County settles lawsuit with teen who claimed magistrate coerced her

The federal lawsuit filed by a 17-year-old Blount County girl and her mother against Blount County government, former Blount County magistrate Dustin Hatcher and Circuit Court Clerk Tom Hatcher has been settled.

The county will pay $45,000. The suit alleged that then magistrate Dustin Hatcher photographed the teen in lingerie he had coerced her to wear in his office.

The settlement means that the county, Tom Hatcher and Dustin Hatcher are free from civil liability and makes no judgement as to the truth of the allegations. Dustin Hatcher still could face possible criminal charges, depending on the outcome of an investigation by state authorities.

The girl had been charged with a juvenile offense in late spring. The suit says that Hatcher called the girl "on or about December 1," and she returned to his office where he ordered her to change into lingerie, took photos of her in the lingerie and of her bare breasts as she changed out of it.

On Dec. 1, her mother came to the Blount County Justice Center to file a complaint with Sheriff James Berrong, and he turned the investigation over to the Tennessee Bureau of Investigation. Dustin Hatcher tendered his resignation on Saturday, Dec. 2.

The girl’s mother retained Knoxville attorney Gregg Isaacs, and he filed a federal lawsuit on her behalf on Dec. 15.
Blount County Mayor Jerry Cunningham said that he has authority to settle suits up to $50,000. The mayor said when he started speaking with the girl’s mother prior to the suit being filed on Dec. 15, he also spoke with all 21 commissioners individually to get their input. They all agreed that he should reach out to the mother and her daughter.

"I wasn’t quite comfortable without commission input because of the openness I’m trying to create with cooperation with the commissioners," Cunningham said. "We had decided to be proactive and reach out to the family on a moral basis."

The mayor talked with the mother several times before they hired Isaacs and filed suit. "She never told me they had a lawyer and were going to file a lawsuit," Cunningham said.

Cunningham, the county attorney and the county risk manager met with Isaacs on Dec. 27 and worked out a settlement. Cunningham emphasized that he again took the matter to the commissioners, speaking with all 21 for their advice before the settlement was sent to Judge Dale Young for approval on Wednesday, Jan. 10.

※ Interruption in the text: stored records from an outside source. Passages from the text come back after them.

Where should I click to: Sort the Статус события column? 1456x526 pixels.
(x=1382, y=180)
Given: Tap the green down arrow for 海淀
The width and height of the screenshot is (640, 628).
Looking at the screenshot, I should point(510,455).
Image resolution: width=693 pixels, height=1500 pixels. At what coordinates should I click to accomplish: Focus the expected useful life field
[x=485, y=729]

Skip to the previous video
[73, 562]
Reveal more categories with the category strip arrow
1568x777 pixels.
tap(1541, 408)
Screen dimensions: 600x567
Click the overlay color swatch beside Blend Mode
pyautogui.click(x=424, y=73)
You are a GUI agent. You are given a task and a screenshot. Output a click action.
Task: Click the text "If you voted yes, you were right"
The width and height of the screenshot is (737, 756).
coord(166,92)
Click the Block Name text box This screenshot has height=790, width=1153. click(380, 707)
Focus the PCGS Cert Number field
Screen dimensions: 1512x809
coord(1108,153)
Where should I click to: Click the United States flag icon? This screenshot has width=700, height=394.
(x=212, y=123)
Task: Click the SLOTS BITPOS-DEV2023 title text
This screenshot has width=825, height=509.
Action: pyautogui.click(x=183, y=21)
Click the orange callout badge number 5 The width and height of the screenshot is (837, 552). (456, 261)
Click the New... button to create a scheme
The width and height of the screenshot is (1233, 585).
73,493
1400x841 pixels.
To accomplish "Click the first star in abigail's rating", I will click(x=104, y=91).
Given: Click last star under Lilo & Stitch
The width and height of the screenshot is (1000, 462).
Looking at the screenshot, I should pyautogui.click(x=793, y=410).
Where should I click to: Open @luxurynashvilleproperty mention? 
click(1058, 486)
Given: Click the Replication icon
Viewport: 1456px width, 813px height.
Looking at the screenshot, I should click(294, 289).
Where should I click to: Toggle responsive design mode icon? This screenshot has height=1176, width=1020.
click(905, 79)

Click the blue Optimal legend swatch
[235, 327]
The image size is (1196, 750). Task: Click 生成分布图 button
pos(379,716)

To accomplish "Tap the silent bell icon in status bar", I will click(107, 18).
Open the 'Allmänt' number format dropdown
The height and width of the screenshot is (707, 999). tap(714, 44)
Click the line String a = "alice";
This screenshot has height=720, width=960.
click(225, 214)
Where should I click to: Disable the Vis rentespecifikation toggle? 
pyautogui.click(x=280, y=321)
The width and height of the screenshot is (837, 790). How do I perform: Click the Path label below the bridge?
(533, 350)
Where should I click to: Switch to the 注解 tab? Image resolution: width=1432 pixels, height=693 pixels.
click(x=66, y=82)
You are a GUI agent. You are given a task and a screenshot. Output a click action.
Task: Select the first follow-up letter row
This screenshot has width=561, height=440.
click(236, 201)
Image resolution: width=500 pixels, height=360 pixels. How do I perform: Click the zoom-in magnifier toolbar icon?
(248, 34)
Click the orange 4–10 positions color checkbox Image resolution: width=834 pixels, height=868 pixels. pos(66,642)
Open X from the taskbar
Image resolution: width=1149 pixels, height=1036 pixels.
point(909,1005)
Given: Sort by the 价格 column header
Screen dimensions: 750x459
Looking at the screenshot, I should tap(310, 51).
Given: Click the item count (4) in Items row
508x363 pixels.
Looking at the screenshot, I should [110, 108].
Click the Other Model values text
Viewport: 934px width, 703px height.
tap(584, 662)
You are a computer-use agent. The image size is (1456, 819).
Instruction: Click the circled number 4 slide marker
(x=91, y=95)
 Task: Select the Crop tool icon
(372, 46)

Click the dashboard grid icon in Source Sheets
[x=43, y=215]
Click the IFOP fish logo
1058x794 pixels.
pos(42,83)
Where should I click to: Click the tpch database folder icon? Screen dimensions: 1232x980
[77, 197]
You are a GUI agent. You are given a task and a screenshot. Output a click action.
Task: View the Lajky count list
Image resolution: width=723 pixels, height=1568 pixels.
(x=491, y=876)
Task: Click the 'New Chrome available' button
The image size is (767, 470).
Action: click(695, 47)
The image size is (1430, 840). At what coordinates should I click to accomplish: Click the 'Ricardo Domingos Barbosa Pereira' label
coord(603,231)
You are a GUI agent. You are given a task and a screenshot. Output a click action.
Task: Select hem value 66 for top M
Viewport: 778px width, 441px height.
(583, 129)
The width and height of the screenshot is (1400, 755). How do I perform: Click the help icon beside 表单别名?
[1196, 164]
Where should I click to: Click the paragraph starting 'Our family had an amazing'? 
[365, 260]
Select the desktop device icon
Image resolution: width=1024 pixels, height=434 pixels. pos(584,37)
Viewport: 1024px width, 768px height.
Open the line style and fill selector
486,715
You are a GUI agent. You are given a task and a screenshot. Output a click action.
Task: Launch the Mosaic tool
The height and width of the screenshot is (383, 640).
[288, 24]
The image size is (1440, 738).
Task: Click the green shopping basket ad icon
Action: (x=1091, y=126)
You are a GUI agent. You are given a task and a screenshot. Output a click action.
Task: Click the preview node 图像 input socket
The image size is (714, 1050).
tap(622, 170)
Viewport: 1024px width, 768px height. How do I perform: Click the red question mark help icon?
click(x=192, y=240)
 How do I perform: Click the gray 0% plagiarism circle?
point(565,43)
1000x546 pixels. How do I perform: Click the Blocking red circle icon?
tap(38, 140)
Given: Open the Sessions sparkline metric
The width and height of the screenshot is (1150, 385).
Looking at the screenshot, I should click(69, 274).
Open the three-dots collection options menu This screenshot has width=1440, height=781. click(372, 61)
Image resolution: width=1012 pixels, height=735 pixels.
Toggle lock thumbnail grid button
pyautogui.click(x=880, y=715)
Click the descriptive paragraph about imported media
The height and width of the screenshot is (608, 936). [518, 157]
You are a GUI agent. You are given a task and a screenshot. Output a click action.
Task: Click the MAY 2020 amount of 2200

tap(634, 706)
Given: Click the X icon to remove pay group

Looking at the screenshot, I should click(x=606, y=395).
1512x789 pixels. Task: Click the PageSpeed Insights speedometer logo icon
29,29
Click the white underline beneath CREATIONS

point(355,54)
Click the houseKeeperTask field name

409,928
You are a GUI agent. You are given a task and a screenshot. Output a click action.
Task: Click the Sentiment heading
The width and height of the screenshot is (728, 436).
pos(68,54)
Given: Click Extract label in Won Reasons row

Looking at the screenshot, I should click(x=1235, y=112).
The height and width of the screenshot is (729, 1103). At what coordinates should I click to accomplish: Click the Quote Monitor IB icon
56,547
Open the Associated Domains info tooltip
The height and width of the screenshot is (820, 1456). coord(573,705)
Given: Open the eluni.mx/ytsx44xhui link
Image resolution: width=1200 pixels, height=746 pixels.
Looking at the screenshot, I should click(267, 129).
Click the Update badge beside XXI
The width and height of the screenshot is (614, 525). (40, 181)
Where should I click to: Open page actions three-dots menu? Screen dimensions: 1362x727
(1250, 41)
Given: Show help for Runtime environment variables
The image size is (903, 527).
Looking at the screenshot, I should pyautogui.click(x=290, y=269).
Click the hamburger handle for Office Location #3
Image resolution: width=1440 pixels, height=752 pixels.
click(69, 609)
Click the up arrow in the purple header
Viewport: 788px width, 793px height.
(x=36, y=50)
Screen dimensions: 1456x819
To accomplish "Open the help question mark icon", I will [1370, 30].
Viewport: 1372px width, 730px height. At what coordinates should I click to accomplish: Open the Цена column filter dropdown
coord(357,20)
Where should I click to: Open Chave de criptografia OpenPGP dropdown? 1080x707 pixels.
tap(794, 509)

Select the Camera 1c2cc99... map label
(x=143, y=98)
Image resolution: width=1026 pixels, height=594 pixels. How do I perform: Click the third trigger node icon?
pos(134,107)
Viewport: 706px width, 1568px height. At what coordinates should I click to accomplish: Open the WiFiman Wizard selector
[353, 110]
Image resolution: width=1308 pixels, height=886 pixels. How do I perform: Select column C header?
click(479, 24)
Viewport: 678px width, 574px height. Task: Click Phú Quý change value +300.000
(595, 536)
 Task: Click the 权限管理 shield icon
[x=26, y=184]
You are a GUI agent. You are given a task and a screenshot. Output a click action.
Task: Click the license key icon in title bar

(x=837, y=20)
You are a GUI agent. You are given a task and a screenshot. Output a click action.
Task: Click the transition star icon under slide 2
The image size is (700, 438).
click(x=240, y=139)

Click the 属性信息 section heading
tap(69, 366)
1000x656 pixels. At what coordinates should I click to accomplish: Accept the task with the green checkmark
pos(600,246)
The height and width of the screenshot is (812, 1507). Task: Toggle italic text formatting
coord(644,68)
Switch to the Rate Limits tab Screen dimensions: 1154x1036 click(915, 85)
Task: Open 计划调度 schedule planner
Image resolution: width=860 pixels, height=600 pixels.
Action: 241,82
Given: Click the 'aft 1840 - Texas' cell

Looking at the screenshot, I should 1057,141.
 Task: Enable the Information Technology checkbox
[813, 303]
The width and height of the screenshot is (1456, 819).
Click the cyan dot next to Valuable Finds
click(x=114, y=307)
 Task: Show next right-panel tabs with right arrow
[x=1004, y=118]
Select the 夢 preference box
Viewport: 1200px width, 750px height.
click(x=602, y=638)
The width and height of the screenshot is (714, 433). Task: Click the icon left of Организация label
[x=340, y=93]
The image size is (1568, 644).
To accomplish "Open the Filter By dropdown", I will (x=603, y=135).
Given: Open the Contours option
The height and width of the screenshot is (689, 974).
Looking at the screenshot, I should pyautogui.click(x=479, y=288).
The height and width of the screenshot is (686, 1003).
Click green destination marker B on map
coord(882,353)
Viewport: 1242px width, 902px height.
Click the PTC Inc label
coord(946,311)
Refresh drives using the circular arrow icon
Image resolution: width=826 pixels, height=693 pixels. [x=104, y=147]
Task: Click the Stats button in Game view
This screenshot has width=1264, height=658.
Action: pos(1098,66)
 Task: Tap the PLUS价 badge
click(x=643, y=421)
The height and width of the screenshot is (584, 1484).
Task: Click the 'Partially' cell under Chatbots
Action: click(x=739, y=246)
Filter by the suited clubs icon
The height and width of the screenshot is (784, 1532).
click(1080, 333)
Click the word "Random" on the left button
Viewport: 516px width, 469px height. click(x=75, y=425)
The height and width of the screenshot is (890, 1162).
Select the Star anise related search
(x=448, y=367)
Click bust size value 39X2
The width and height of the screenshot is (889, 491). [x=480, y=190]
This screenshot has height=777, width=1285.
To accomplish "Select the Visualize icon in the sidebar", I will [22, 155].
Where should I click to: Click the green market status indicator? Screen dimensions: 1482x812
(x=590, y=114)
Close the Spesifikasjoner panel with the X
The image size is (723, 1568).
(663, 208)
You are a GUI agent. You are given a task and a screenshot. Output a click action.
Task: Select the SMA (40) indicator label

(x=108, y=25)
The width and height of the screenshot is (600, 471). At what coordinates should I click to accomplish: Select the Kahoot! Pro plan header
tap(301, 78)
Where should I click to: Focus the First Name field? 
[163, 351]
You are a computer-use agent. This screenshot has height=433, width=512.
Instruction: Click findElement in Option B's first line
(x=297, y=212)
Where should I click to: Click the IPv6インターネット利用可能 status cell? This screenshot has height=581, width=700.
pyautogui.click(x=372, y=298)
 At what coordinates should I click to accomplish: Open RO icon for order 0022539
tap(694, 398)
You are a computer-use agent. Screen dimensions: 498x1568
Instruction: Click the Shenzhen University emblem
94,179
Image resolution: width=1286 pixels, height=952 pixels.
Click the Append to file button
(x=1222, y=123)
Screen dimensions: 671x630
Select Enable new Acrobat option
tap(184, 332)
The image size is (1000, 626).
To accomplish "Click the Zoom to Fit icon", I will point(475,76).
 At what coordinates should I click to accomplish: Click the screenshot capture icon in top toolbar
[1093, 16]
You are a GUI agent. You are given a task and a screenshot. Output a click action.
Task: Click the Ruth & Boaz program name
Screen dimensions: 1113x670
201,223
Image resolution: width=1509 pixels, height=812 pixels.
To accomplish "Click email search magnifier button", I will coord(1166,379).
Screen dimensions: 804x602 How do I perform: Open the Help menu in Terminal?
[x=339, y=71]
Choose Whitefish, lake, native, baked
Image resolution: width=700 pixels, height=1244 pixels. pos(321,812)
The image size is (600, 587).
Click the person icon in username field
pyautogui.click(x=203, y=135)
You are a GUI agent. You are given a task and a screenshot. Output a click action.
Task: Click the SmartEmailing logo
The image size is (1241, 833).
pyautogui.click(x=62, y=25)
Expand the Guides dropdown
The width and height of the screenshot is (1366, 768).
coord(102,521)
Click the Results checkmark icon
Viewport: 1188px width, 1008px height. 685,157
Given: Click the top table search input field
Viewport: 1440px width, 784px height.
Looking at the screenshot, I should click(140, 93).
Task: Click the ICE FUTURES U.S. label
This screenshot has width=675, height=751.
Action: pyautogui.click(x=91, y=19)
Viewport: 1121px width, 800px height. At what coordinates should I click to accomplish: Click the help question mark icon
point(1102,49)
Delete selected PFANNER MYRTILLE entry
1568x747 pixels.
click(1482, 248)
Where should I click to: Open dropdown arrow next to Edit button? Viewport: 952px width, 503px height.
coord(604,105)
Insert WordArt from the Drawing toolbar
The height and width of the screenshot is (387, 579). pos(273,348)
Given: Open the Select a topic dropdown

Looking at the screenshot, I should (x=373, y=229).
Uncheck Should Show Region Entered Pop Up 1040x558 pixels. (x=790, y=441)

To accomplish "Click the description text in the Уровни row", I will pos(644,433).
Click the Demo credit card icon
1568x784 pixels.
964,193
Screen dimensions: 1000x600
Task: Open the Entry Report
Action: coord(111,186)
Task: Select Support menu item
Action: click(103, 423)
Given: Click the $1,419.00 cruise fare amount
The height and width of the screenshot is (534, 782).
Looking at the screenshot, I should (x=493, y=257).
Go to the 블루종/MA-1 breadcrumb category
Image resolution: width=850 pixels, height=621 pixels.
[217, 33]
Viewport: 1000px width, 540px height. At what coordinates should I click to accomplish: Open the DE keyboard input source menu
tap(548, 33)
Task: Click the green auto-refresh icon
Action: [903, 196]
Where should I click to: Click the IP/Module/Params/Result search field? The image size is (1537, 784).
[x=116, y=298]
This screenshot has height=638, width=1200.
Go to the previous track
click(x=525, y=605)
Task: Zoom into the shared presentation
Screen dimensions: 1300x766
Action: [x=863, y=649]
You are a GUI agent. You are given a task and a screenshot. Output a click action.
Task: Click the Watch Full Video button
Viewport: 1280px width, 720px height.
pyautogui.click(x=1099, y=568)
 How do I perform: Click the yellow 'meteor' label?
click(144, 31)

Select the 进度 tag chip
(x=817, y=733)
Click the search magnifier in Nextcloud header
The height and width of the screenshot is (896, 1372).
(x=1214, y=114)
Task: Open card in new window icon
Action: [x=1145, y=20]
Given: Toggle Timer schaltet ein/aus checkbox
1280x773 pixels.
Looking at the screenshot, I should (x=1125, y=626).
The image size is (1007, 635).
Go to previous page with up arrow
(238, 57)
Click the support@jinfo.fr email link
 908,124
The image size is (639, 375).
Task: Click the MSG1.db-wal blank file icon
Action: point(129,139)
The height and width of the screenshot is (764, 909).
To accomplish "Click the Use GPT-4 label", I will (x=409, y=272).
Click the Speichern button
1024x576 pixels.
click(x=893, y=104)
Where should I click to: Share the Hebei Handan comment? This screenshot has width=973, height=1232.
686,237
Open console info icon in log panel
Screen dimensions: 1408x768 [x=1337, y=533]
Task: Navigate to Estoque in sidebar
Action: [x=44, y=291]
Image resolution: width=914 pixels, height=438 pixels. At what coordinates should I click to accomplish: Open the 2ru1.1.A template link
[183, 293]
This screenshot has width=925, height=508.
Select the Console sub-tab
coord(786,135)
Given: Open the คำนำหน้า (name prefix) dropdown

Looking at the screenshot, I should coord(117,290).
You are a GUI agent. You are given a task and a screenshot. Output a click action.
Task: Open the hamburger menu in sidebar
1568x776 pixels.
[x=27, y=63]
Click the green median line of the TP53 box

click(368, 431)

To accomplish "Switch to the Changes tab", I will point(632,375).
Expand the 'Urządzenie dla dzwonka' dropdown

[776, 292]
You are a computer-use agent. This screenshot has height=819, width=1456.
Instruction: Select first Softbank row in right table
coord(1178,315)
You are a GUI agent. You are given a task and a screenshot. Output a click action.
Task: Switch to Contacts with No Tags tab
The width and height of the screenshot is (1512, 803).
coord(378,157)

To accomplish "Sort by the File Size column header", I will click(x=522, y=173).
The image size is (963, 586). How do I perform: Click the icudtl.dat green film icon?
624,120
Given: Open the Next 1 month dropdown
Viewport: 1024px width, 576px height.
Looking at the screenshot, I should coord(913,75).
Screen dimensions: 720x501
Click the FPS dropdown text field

Cunningham said that because the 17-year-old is a minor, the judge had to approve any settlement.
The commissioners felt compassion for the girl, as did Cunningham, he said.

"I’m the father of a daughter, and I have a granddaughter, and my heart went out to this child in this situation and that, without exception, was the feeling of 21 commissioners," he said.

The mayor said that during his years as a practicing attorney, he did a lot of juvenile cases. As U.S. Attorney for Eastern Tennessee, he said he attended several seminars. "One seminar stuck with me all these years on how these experiences can scar a child even into later adulthood. It concerned me on a moral basis," he said.

Cunningham said on a legal basis his gut feeling was the county didn’t have legal liability, but he discussed this at length with the county attorney and risk management assessor.

"It was ‘iffy’ whether there was any liability on the part of the county," Cunningham said, "but if they (the plaintiffs) had managed to get it to a jury on a question of lack of proper supervision or one of the other issues raised in the lawsuit, I think the jury could have very well been sympathetic with the girl and awarded more money than the figure they settled for."

Cunningham said that he thought the settlement was in the best interest of Blount County and that it was a "good settlement within bad parameters."

"Those kinds of accusations are always bad. That’s the bad parameters I’m talking about," he said. "I’m not happy about spending $45,000 of Risk Management money on anything, but those are calls the folks of Blount County elected me to make, and I stand by my decision to make this call. I certainly appreciated the input from all the commissioners and the advice of the county attorney and the Risk Management people."

The money will be held in an account with the Blount County Clerk and Master’s Office until the girl turns 18. The money came from the Risk Management fund, which is maintained to cover the deductible amount on the county’s liability coverage for these kinds of matters. The county is self-insured up to $250,000.

Cunningham said he and the county attorney only negotiated on behalf of the county. He said that upon reaching a settlement on behalf of the county, however, Isaacs indicated he did not wish to pursue the case further against the other defendants, Tom Hatcher, or his son, Dustin Hatcher.